▸ ASSIGNED TASK 1
Based on the passage below about visiting friends in Menlo Park, decide whether each statement agrees with it: (a) Andy now works at Apple. (b) Emmanuelle took her jazz photos in Chicago. (c) The group ate take-away Thai food. For each, answer yes or no and quote the words that decide it.
▸ ASSIGNED TASK 2
Duplicate everything in the passage below about visiting friends in Menlo Park, from "We had some" down to "periods of time.".
▸ ASSIGNED TASK 3
Answer these questions using the passage below about visiting friends in Menlo Park:
(a) On what experiment, and where, was Andy Belk a graduate student?
(b) How many daughters do Andy and Emmanuelle have?
(c) Whose fault does the writer say losing touch invariably is?

▸ DOCUMENT PASSAGE

______________________________

We left Petaluma and went to Menlo Park to visit another physicst who left the purity of science to make a living in the real world. Andy Belk was a fellow graduate student on the ALEPH experiment at CERN back in the late 1980s, but he got of the field right after finishing his PhD. He worked for SwissBank a while, living near Chicago where I got to see him and his wife Emmanuelle a couple times when I was at Fermilab. After a couple of years he took a job with Apple. He quit a while to work for a high-tech startup, but now he is back at Apple.

Andy and Emmanulle have three daughters: Bettina, Elena, and Fiona. Emmanualle is a photographer and artist by training, and she has some of the finiest photos of jazz musicians I have ever seen. She took them in Paris when she was the staff photographer for a jazz club. Being Silicon Valley, of course they have a website (have had, in fact, for a long time) at frogandrosbif.org.

We had some take-away Vietnamese food, and a little more wine, then sat around and talked a while.

It is an effort to maintain a friendship when you only see each other once every few years. And I am a terrible one about not writing or phoning. I place no blame on anyone I have lost touch with, it is invariably my fault. But these folks - Ransom, Heather, Andy and Emmanuelle - are important to me, even if we are out of touch for long periods of time.

______________________________

▸ DATA SECTION

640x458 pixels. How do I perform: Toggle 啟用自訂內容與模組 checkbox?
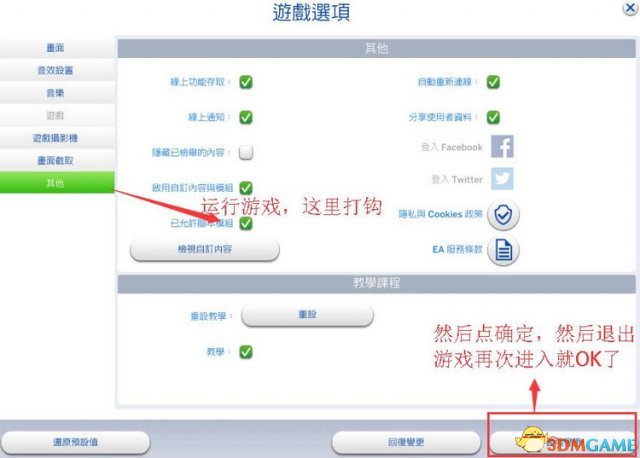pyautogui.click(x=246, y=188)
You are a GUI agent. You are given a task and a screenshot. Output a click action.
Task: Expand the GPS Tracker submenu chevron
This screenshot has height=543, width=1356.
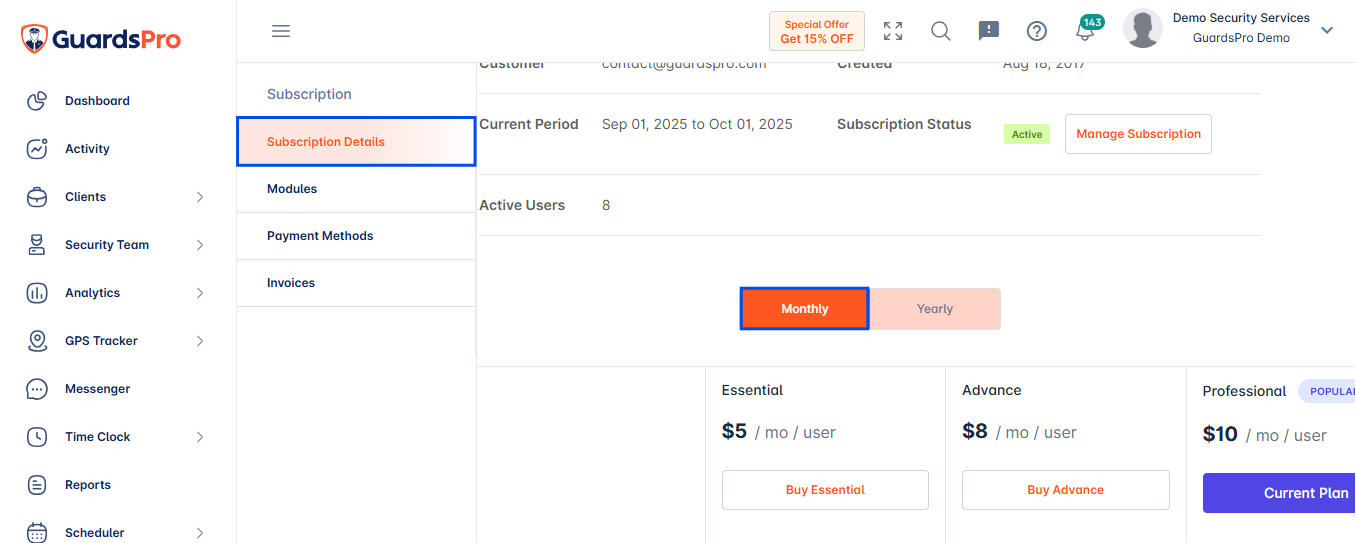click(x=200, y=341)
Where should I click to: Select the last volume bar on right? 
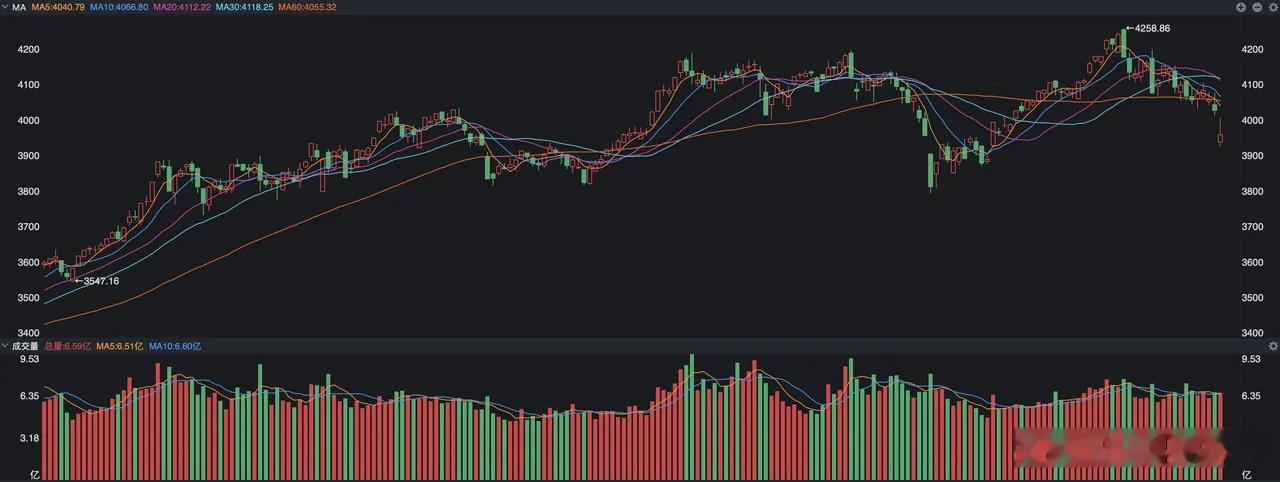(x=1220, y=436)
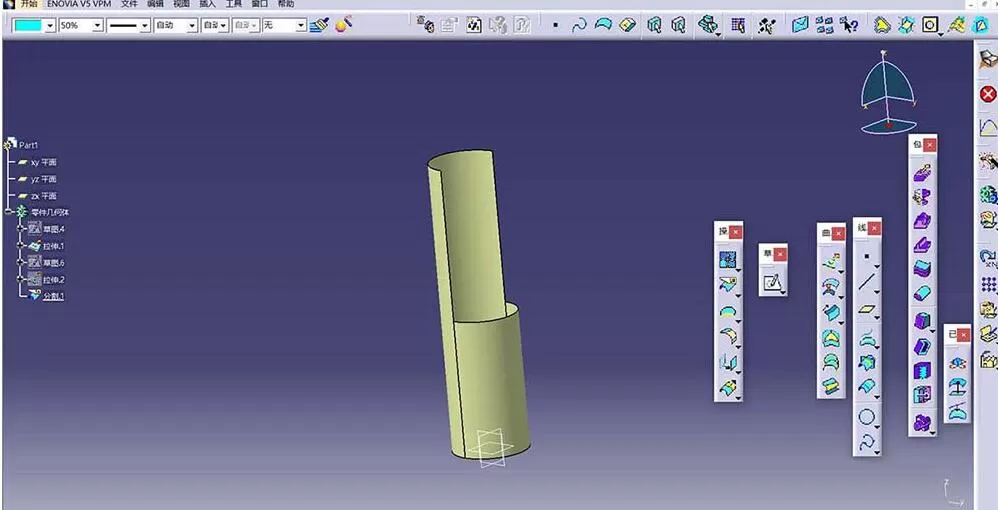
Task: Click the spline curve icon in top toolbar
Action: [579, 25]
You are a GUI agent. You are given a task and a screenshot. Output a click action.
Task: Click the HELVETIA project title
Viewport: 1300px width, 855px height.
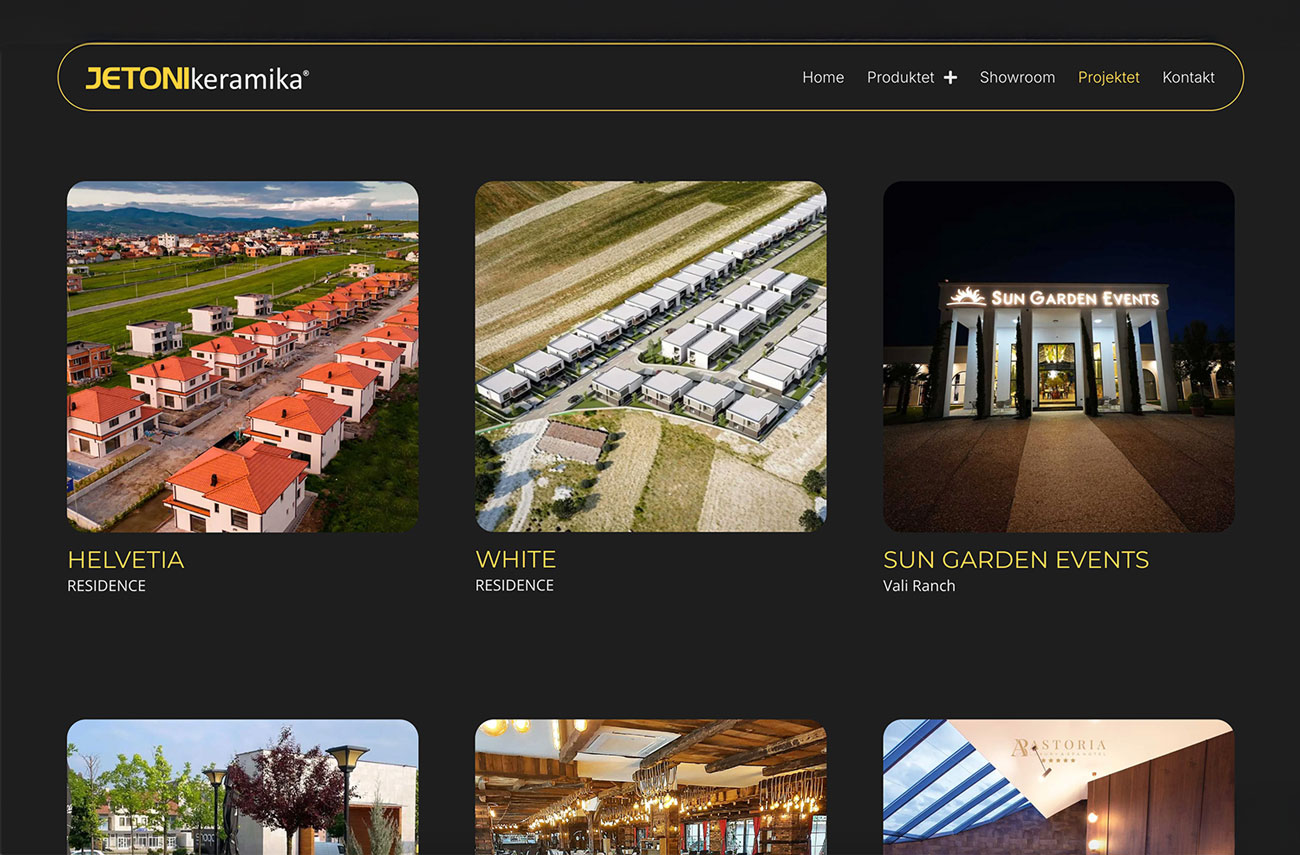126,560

______________________________

▸ REPLY 1
(a) Yes: "but now he is back at Apple."
(b) No: "She took them in Paris when she was the staff photographer for a jazz club."
(c) No: "We had some take-away Vietnamese food"

▸ REPLY 2
We had some take-away Vietnamese food, and a little more wine, then sat around and talked a while.

It is an effort to maintain a friendship when you only see each other once every few years. And I am a terrible one about not writing or phoning. I place no blame on anyone I have lost touch with, it is invariably my fault. But these folks - Ransom, Heather, Andy and Emmanuelle - are important to me, even if we are out of touch for long periods of time.

▸ REPLY 3
(a) The ALEPH experiment at CERN.
(b) Three.
(c) The writer's own.